Aufgaben
a – Benenne im Forumsbeitrag über Datenpakete nach Australien in allem von "Ich soll die" bis hinunter zu "mich verschickt werden." das Wort "Service" in "Dienst" um und gib diesen Abschnitt dann vollständig wieder.
b – Stimmen die folgenden Aussagen mit dem Forumsbeitrag über Datenpakete nach Australien überein? Antworte jeweils mit Ja oder Nein und zitiere die entscheidenden Worte des Beitrags wörtlich.
(i) Die Messung soll nur über einen kurzen Zeitraum laufen.
(ii) Der Service in Australien soll als Loop-back dienen.
(iii) Die Datenpakete sollen von Australien aus losgeschickt werden.
c – Erkläre in einem bis drei Sätzen, warum laut dem Forumsbeitrag über Datenpakete nach Australien auf dem Server in Australien ein Service nötig ist, der als Loop-back dient.

***** Lesetext *****

# Datenpakete nach Australien



## Philipp.wehling (20. Mrz 2012)

Hallo liebe Forums-Gemeinde,

ich hab da eine Projektaufgabe bekommen:

Ich soll die Zeit messen, die ein Datenpaket von hier nach Australien braucht, um ein stochastisches Modell dafür zu entwicklen. Ich muss also eine Messung über einen sehr langen Zeitraum tätigen.

Ich hab mir überlegt, dass ich dafür hier einen Service brauche, welcher die Datenpakete los schickt und in Australien auf einem Server einen Service, welcher als Loop-back dient: Die Pakete müssen ja da gemessen werden und wieder an mich verschickt werden.

***** Bereitgestellte Datensätze *****

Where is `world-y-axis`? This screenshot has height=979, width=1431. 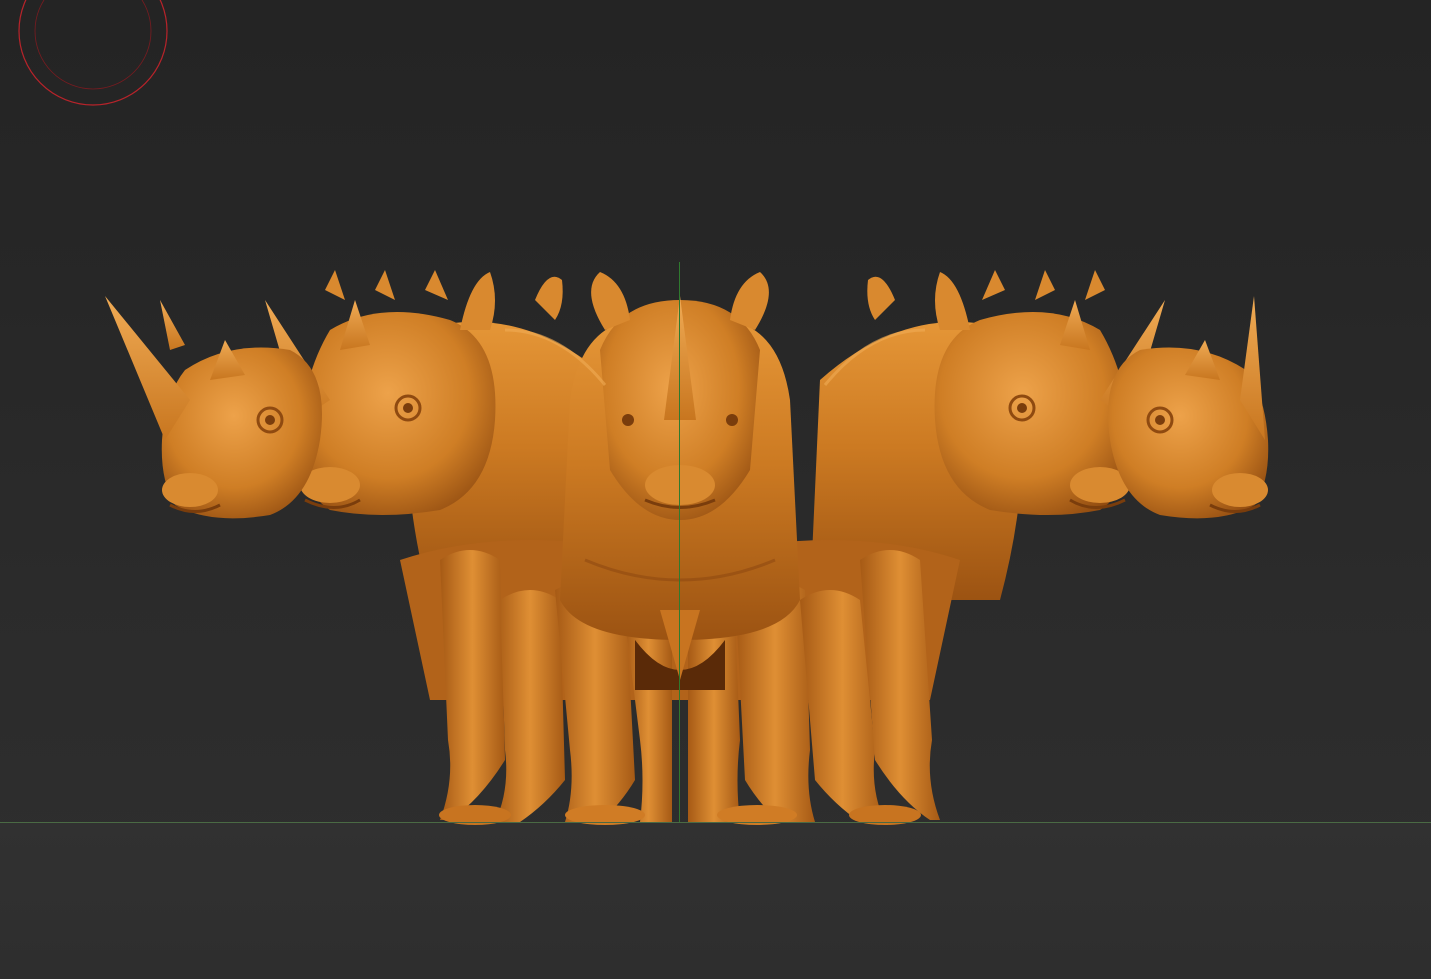 world-y-axis is located at coordinates (680, 542).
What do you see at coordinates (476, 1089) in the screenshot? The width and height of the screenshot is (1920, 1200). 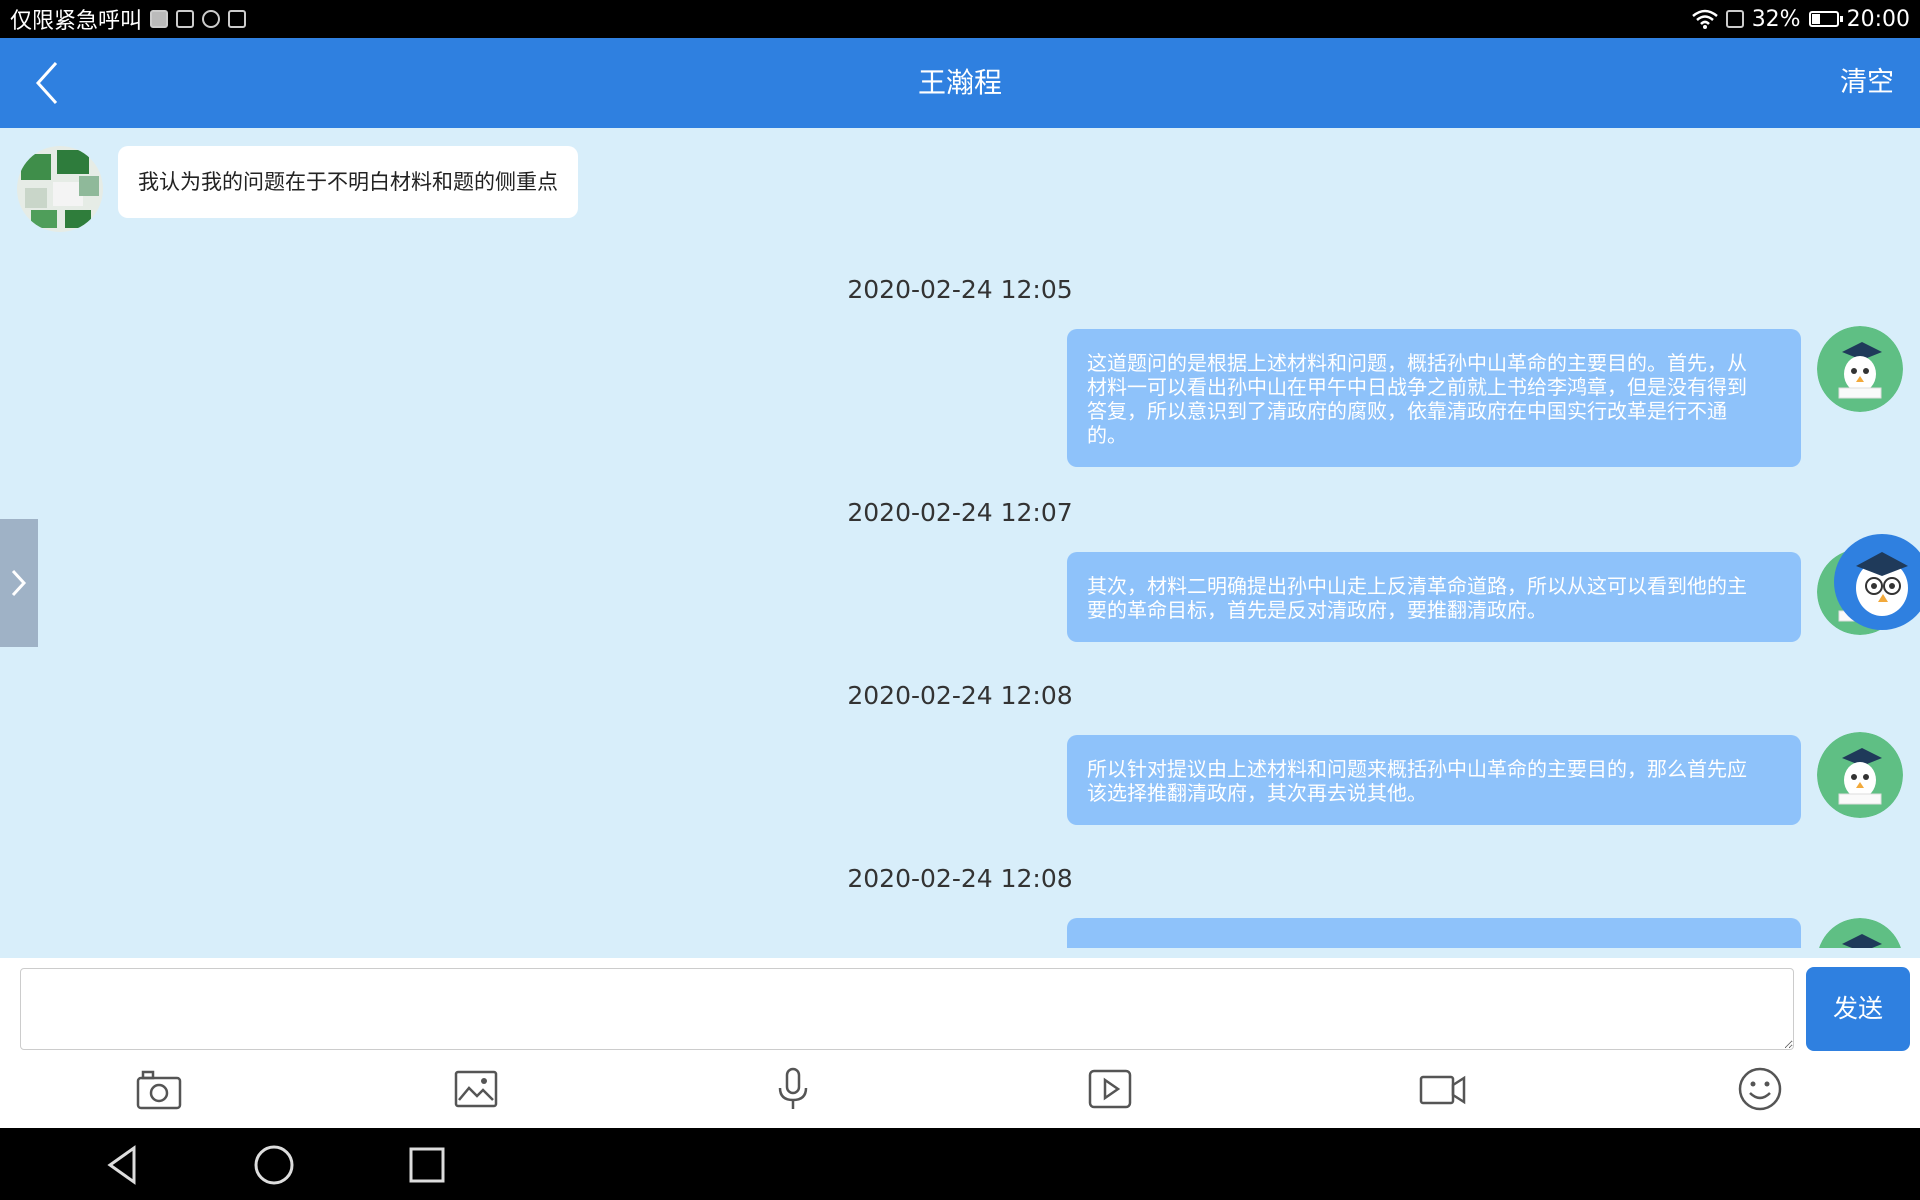 I see `image-icon` at bounding box center [476, 1089].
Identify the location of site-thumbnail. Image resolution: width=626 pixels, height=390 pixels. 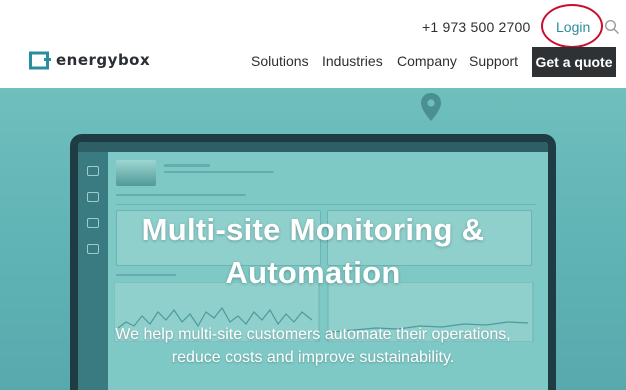
(136, 173).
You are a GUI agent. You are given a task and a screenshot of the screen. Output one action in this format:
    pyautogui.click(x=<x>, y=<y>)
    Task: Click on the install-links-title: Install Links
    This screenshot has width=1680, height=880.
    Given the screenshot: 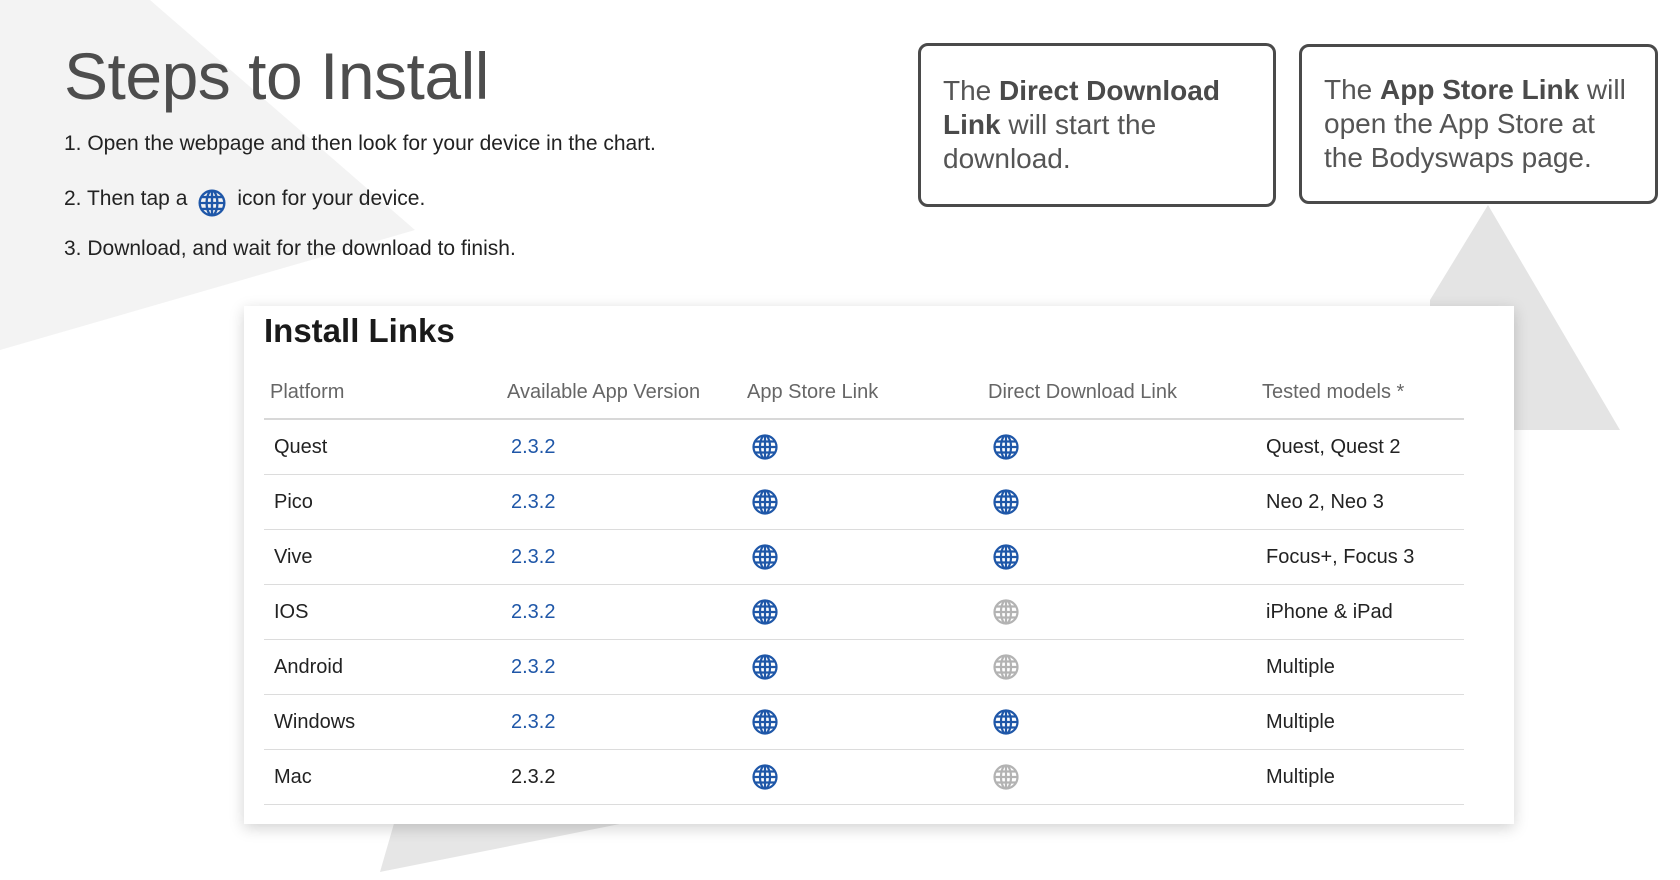 What is the action you would take?
    pyautogui.click(x=360, y=330)
    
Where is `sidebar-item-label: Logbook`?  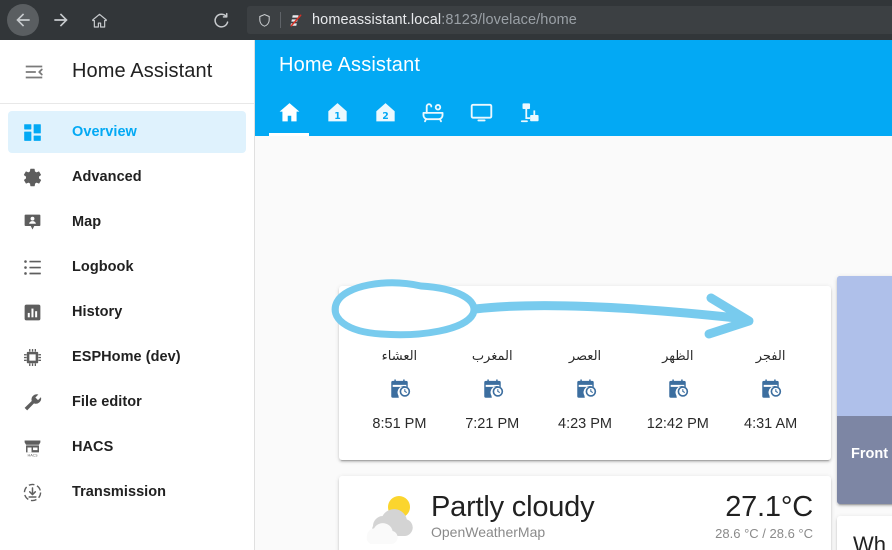 sidebar-item-label: Logbook is located at coordinates (103, 267).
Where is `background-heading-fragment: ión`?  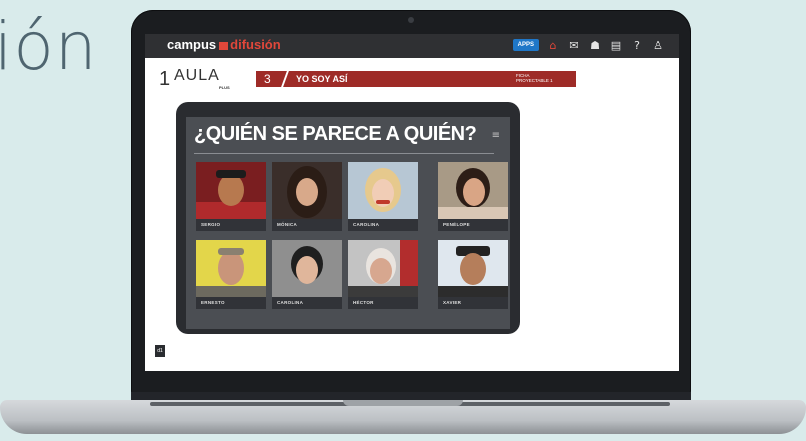
background-heading-fragment: ión is located at coordinates (49, 46).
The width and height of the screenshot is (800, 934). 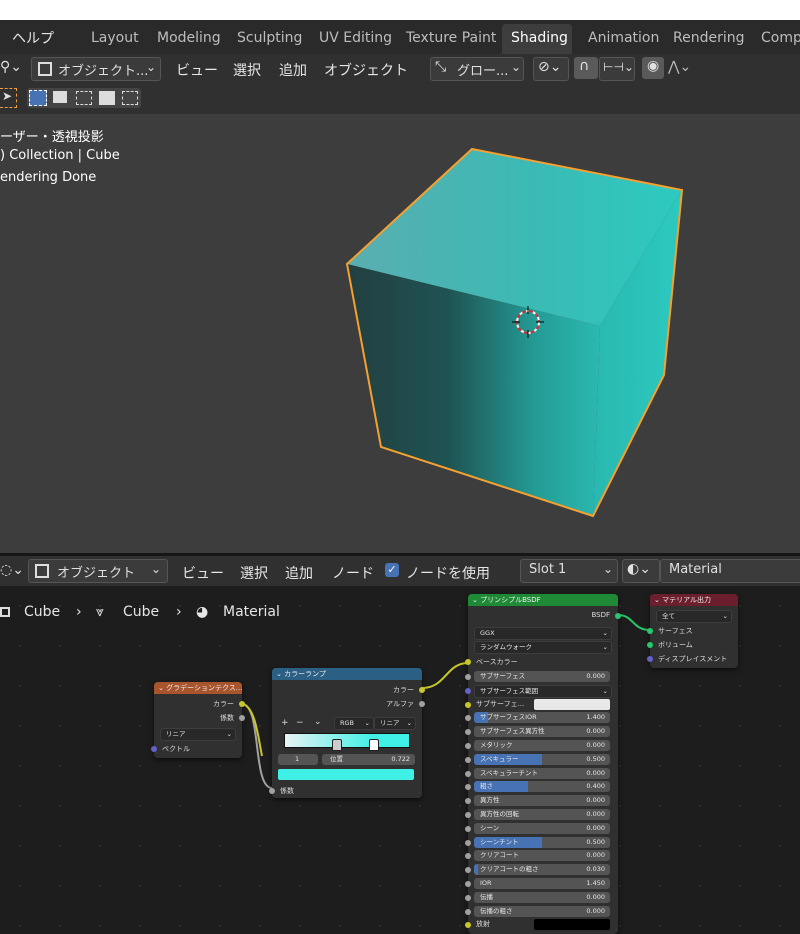 I want to click on menu-select: 選択, so click(x=247, y=70).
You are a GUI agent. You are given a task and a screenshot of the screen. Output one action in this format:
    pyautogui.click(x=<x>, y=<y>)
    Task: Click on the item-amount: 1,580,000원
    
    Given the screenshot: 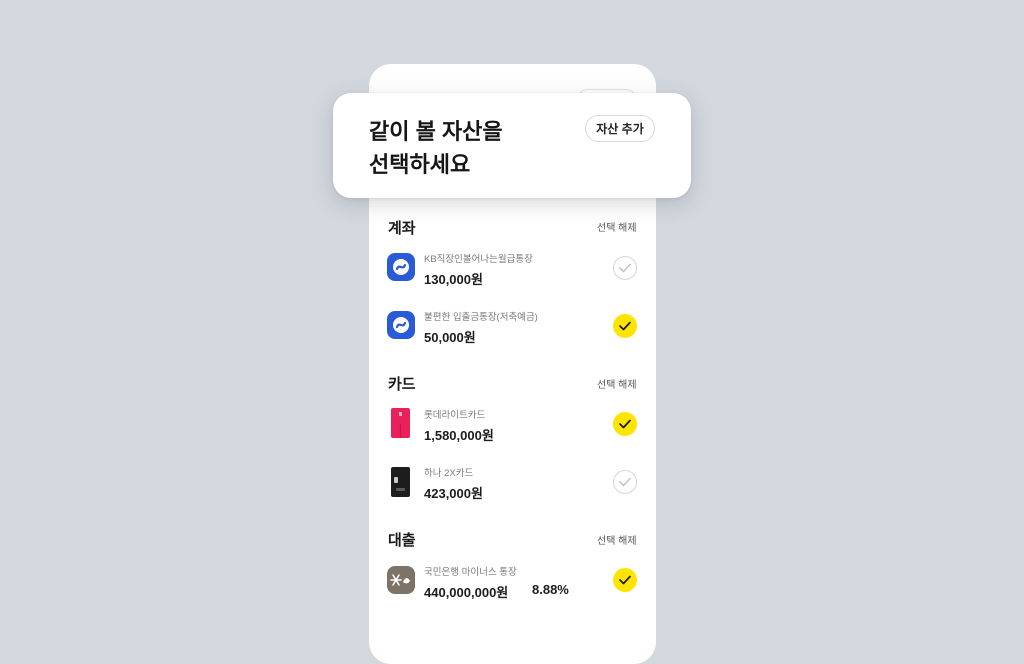 What is the action you would take?
    pyautogui.click(x=459, y=436)
    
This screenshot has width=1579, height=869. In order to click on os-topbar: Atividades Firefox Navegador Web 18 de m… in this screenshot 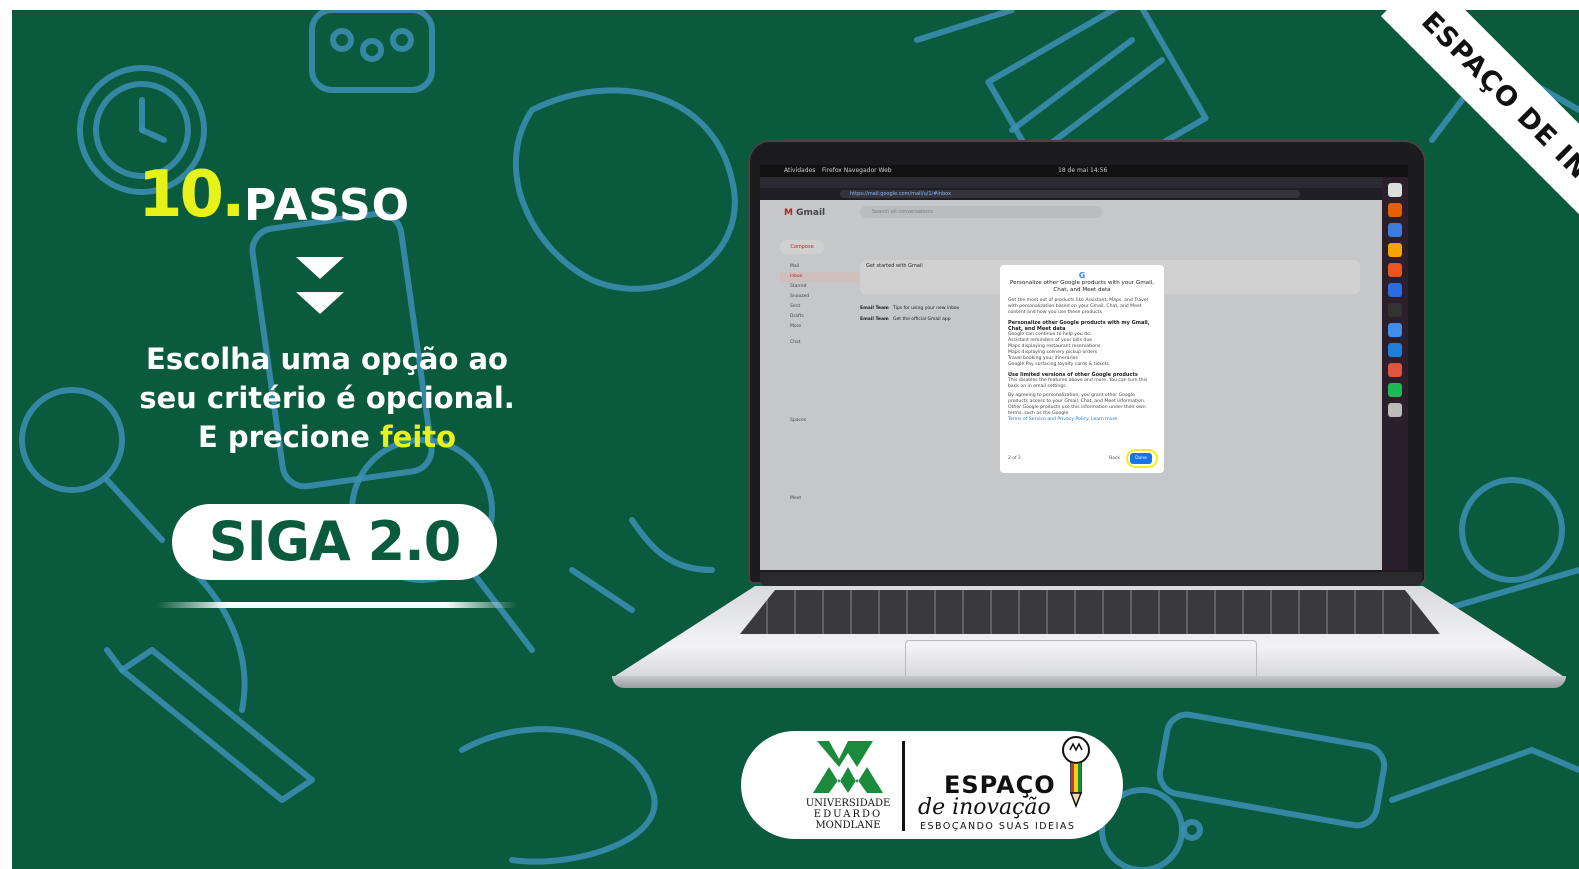, I will do `click(1084, 171)`.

*****

Lösungen
a –
Ich soll die Zeit messen, die ein Datenpaket von hier nach Australien braucht, um ein stochastisches Modell dafür zu entwicklen. Ich muss also eine Messung über einen sehr langen Zeitraum tätigen.

Ich hab mir überlegt, dass ich dafür hier einen Dienst brauche, welcher die Datenpakete los schickt und in Australien auf einem Server einen Dienst, welcher als Loop-back dient: Die Pakete müssen ja da gemessen werden und wieder an mich verschickt werden.

b –
(i) Nein: "Ich muss also eine Messung über einen sehr langen Zeitraum tätigen."
(ii) Ja: "in Australien auf einem Server einen Service, welcher als Loop-back dient"
(iii) Nein: "dass ich dafür hier einen Service brauche, welcher die Datenpakete los schickt"

c – Die Datenpakete müssen in Australien gemessen und danach wieder an den Ausgangspunkt zurückgeschickt werden. Dafür braucht es dort einen Service, der die Pakete zurücksendet.